Oxmiq Raises $35 Million For GPU IP And AI Factory Design
EE Times reported that Oxmiq Labs raised $35 million in Series A funding, taking total funding to $60 million, and is expanding from GPU IP toward data-centre-scale hardware, orchestration software and AI factory design. Raja Koduri described customer-funded custom silicon and a 2-GW AM Intelligence Labs deployment, but Oxmiq did not name the other large customers or production contracts.

Oxmiq Adds $35 Million For GPU And Data Centre Design
EE Times reported that Oxmiq Labs raised $35 million in Series A funding, bringing total funding to $60 million as the startup expands its work from GPU hardware IP toward AI data centre design, orchestration software and custom silicon.
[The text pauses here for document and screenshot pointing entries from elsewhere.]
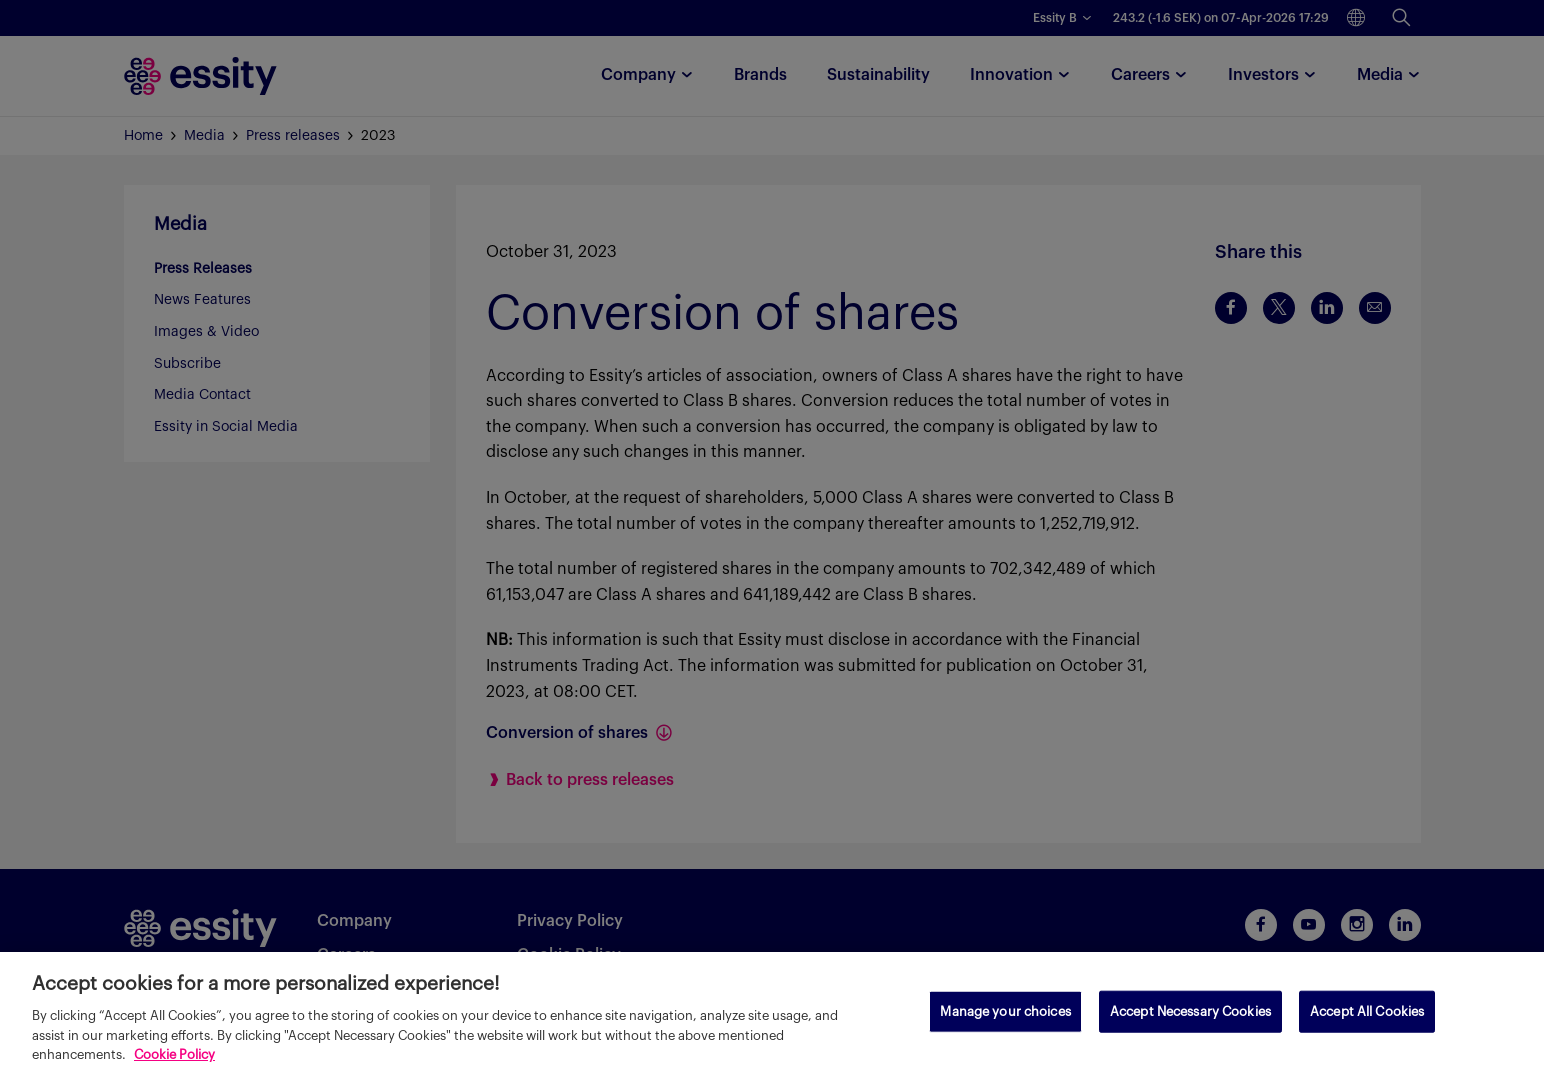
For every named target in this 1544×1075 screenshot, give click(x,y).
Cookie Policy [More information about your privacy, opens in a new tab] (174, 1054)
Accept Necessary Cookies (1190, 1011)
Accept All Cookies (1367, 1011)
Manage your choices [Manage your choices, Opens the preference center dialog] (1005, 1011)
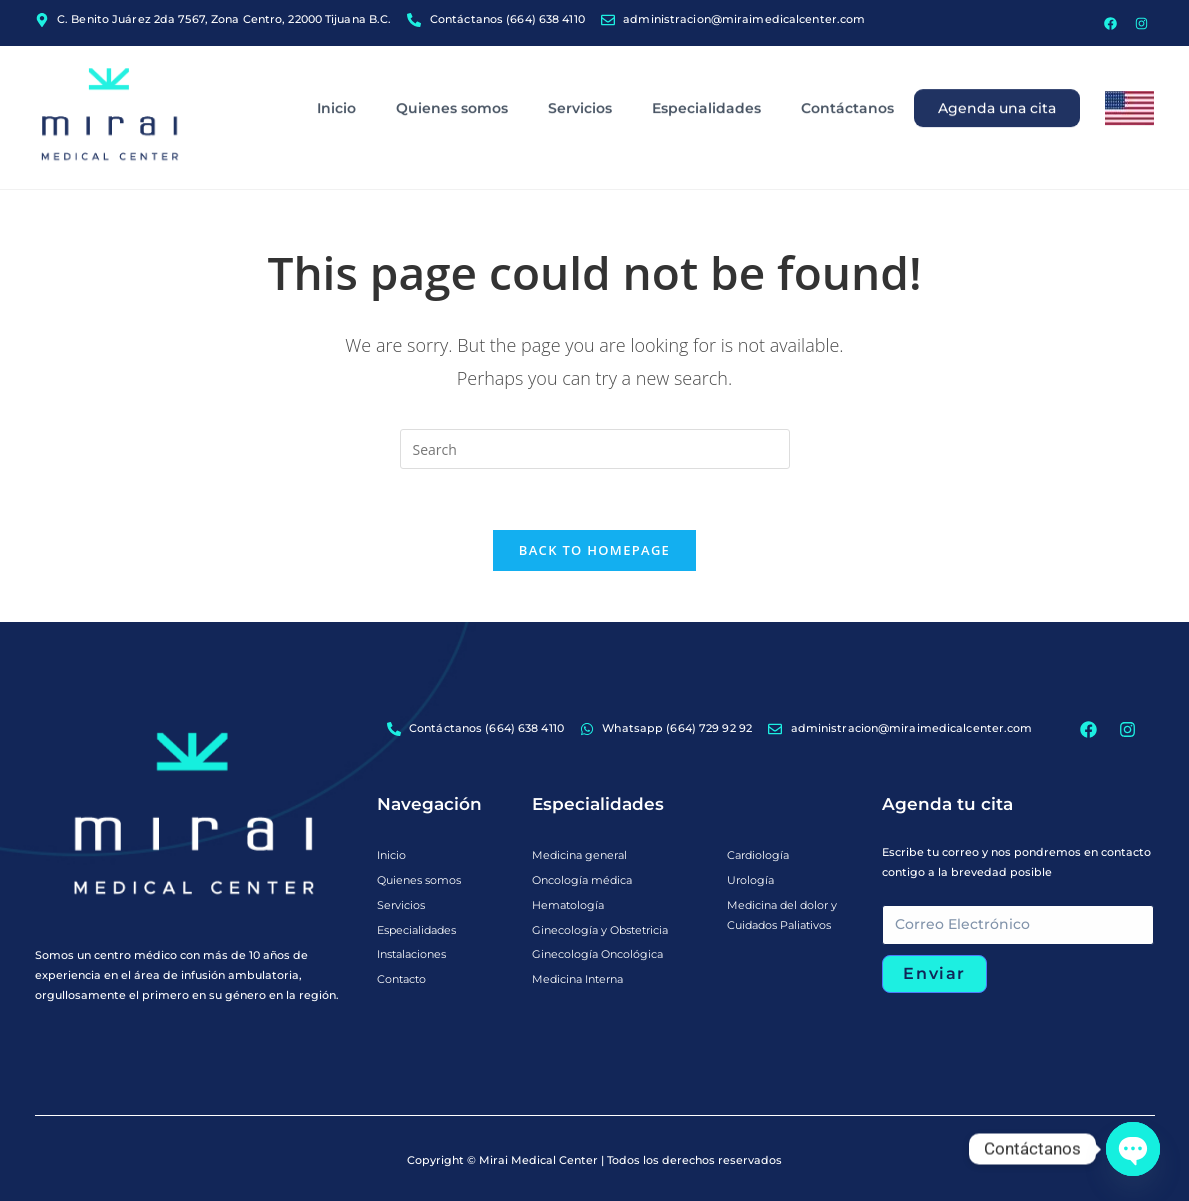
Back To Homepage (594, 550)
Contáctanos (847, 66)
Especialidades (706, 66)
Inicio (336, 66)
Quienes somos (452, 66)
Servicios (580, 66)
Raja Koduri founded the company and serves as chief executive.
The new board additions are Tenstorrent CEO Jim Keller and Intel veteran Valluri Rao.
The evidence is company-led because the most detailed claims come from Koduri.
The article therefore treats Oxmiq's cost, customer and architecture claims as company claims rather than independently measured market proof.
OxFactory Targets 10,000-GPU Operations
Koduri said Oxmiq wants to build across the stack from energy generation to data centre infrastructure design for AI factories.
The stack includes GPU hardware IP, appliance design and AI data centre pod design.
Oxmiq calls the data centre-scale software layer OxFactory.
Koduri described it as a version of OxCapsule built for software that operates 10,000 GPUs and remains resilient across hardware failures and network failures.
OxCapsule is the company's GPU container software.
Oxmiq says it is partially based on software licensed from Intel and is designed to abstract heterogeneous hardware so workloads can be assigned according to desired speed and cost of execution.
Koduri said the software challenge is larger than CUDA compatibility because many data centre stack layers work only with Nvidia or have only been tested on Nvidia hardware.
He said OxPython is designed to help port workloads from Nvidia GPUs to other hardware.
Custom Silicon Depends On Customer Prepayment
Oxmiq's Electron-to-token machines are planned as bespoke appliances for individual customers.
Koduri said the offering can include custom silicon based on OxCore, the company's GPU IP.
Koduri said the model became possible in the last 12 months because infrastructure companies can pre-pay for tapeouts, masks, wafers and production.
He compared that with a startup spending hundreds of millions of dollars on a chip before finding buyers.
The company claim is tied to AI data centre economics.
Koduri said a 100-MW data centre fitted with state-of-the-art GPUs costs closer to $5 billion, while buying wafers directly from foundries and constructing a product could deliver the same compute and token rate for $1 billion instead of $5 billion.
Oxmiq said OxCore is running on FPGA with the company's software stack.
The IP combines CUDA-compatible GPU cores, tensor cores and orchestration engines, and OxQuilt is meant to combine compute, memory and I/O chiplets in different ratios.
AM Intelligence Labs Names A 2-GW Deployment
Koduri said Oxmiq has a couple of large customers at the table.
The named customer is AM Intelligence Labs, part of India's AM Group.
Oxmiq is the architecture and engineering partner for a 2-GW AM Intelligence Labs AI deployment.
Oxmiq will design the systems architecture, hardware roadmap and supply chain strategy for the facility.
Phase one is a 1-GW cluster in Noida, Uttar Pradesh, India, and is expected to come online in late 2027.
Koduri said Oxmiq will help AM Intelligence Labs architect data centres and procure compute for that cluster.
EE Times reported that Oxmiq currently has 45 employees.
Koduri said he plans to grow the team to 60 or 70 and wants to keep headcount in two digits, even as the company works with partners and licenses elements of the software layer where needed.
Oxmiq did not name the other large customers, disclose production contracts for OxCore-based chips, identify foundry partners, or provide independent benchmarks for the claimed $1 billion versus $5 billion cost comparison.